> **EXERCISE REQUIREMENTS**
Report how many lines in the records below hold the word "menu". Add nothing to the number.

╭─ AVAILABLE RECORDS

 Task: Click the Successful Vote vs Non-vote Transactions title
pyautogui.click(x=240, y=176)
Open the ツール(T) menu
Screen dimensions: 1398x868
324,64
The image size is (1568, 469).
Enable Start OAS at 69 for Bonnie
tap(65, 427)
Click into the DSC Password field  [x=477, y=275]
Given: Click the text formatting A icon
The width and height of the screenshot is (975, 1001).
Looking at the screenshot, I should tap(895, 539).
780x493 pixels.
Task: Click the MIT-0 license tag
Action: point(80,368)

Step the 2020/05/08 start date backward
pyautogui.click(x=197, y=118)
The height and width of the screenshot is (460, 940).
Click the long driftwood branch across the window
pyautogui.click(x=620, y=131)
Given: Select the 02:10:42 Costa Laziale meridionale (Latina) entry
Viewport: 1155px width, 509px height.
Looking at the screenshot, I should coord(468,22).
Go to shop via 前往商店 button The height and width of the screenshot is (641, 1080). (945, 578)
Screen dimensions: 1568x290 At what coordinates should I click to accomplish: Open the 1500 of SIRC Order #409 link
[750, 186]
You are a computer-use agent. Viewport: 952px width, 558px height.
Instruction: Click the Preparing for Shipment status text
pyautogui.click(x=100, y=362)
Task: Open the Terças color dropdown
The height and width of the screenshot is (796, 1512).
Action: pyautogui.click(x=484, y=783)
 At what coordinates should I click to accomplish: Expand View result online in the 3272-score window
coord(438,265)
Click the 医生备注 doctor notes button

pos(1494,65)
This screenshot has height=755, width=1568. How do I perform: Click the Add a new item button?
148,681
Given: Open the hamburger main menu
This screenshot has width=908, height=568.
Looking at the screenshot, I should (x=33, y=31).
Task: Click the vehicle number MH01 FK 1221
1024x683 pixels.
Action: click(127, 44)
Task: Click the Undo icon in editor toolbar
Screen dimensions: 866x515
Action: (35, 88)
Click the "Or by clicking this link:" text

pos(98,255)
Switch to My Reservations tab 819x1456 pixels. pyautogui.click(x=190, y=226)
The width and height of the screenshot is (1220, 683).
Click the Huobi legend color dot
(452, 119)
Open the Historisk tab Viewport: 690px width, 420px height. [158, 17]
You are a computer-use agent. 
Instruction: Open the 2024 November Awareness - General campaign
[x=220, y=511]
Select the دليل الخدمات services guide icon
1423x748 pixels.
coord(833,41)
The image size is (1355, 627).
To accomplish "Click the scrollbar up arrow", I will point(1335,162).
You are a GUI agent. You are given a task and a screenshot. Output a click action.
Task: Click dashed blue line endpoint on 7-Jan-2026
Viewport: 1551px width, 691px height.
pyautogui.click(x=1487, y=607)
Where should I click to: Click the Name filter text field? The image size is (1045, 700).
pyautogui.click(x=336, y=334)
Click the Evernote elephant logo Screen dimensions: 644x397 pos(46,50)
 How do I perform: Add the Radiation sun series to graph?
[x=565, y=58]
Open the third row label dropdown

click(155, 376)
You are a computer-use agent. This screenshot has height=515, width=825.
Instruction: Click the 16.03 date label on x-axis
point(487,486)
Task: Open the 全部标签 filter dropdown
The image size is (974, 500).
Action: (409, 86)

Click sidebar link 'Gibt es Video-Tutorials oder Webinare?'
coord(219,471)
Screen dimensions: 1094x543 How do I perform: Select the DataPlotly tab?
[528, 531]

╰─

> **RESPONSE TO THE TASK**
2